Real Madrid's Champions League mystique: Can science explain their magical run?

It's either magical or biological. At least, that's what they'll tell you.

After Real Madrid lost 4-3 in a first-leg Champions League semifinal against Manchester City that easily could've produced a bigger deficit, Karim Benzema evoked the supernatural. "A defeat is never good," he said. "The most important thing is we never gave up until the end. ... Now we have to go to the Bernabeu. We'll need the fans like never before. We'll do something magical, which is to win."

And what better way to describe what unfolded in the second leg?

City went up 5-3 on aggregate with a goal in the 71st minute, and Madrid didn't come close to threatening the opposition goal during regular time. Then in injury time, Madrid scored with their first two shots on target of the game to send it to extra time.
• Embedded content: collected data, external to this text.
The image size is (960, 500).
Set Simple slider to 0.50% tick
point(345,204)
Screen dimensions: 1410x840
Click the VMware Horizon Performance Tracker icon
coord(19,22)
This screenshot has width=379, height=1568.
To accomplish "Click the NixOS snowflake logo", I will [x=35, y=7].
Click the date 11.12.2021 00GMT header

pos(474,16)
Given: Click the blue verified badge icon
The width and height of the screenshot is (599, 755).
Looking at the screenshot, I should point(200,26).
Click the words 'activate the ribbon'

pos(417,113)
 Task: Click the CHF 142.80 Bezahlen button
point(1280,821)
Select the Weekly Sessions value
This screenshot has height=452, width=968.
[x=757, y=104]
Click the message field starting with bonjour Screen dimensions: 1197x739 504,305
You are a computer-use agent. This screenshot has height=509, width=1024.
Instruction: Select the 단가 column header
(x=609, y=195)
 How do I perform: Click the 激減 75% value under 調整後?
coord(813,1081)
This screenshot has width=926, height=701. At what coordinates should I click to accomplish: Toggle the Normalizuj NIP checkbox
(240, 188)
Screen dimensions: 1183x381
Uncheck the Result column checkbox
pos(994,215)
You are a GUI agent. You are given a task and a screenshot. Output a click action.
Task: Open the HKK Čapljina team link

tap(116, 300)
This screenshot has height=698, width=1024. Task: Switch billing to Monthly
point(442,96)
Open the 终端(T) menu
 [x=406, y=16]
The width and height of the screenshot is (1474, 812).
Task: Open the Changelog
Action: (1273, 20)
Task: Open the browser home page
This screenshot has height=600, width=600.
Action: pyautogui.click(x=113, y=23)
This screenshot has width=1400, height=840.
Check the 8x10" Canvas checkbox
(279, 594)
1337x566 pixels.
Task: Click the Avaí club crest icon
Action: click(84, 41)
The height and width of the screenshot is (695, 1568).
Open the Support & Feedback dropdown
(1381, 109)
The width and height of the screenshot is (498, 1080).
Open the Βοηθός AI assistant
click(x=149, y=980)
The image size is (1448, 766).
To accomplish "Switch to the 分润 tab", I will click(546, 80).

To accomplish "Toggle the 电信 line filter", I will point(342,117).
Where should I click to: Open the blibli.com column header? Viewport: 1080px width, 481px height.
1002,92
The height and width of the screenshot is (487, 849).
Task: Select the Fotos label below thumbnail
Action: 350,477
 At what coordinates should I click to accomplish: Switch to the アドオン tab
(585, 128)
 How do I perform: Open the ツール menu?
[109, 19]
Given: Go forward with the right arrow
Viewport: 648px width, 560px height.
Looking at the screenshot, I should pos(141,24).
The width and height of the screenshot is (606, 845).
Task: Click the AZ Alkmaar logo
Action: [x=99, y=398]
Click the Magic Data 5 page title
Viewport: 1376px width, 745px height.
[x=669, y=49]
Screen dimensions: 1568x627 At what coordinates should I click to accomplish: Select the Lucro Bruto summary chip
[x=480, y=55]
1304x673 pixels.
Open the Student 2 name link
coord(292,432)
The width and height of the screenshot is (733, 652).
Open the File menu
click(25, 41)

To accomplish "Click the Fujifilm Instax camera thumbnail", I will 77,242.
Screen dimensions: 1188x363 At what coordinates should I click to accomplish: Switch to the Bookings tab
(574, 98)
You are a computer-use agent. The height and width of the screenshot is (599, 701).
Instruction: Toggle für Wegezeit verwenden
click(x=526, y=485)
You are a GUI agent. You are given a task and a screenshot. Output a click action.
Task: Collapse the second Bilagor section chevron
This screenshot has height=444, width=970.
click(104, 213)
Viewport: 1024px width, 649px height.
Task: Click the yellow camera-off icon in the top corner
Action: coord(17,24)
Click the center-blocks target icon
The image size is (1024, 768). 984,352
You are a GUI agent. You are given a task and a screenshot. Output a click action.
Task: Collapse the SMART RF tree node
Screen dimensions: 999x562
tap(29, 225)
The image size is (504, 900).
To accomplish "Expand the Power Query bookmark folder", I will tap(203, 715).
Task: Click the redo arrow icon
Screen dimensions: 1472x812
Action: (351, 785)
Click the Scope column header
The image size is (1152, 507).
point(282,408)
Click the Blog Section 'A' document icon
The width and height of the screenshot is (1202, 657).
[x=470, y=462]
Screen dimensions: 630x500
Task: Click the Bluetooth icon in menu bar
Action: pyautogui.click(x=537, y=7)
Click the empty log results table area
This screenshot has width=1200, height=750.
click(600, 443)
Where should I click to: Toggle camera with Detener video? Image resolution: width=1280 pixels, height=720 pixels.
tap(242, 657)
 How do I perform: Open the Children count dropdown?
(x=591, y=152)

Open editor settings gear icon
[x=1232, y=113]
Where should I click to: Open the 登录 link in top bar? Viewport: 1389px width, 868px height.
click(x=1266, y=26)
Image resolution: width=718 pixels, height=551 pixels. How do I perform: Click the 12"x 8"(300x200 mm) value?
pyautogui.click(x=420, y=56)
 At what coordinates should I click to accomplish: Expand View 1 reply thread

In ET, City defender Ruben Dias, then the defending Premier League Player of the Year, quickly gave up a silly penalty, and it was game over.

After advancing to the final, Luka Modric reached for a more organic explanation. "The most difficult one was the one against Manchester City because there was almost no time left, but the team and the fans believed until the end because it's part of the DNA of this club." He didn't shy away from the paranormal, either, adding, "The most fun was the PSG game; it was 15 or 20 minutes of madness because it's very difficult to explain what happens on Champions League nights at the Bernabeu. It was the start of many magical nights that have taken us all the way to Paris, and hopefully we can win another Champions League."

In the round of 16, Paris Saint-Germain dominated Madrid in the first leg in France, then did the same in the first half in Spain, roaring out to a 2-0 aggregate lead thanks to a pair of goals from Kylian Mbappe. VAR and a couple inches of space were all that prevented the gap from being even bigger ... and then Madrid scored three second-half goals in 17 minutes to flip the tie on its head. In between, Madrid blew a 3-1 lead at home and went down to Chelsea 3-0 at the Bernabeu -- only to score in the 80th minute to salvage some extra time, where the DNA or the magic took over once again, and Benzema scored the winner.

A couple of questions ahead of Saturday's Champions League final against Liverpool: Is this improbable run actually magic? Is it dumb luck? Do players gain some sort of innate ability to execute at the highest-leverage moments possible when they put on the all-white kit?

The beauty and terror of it all is that no one knows for sure.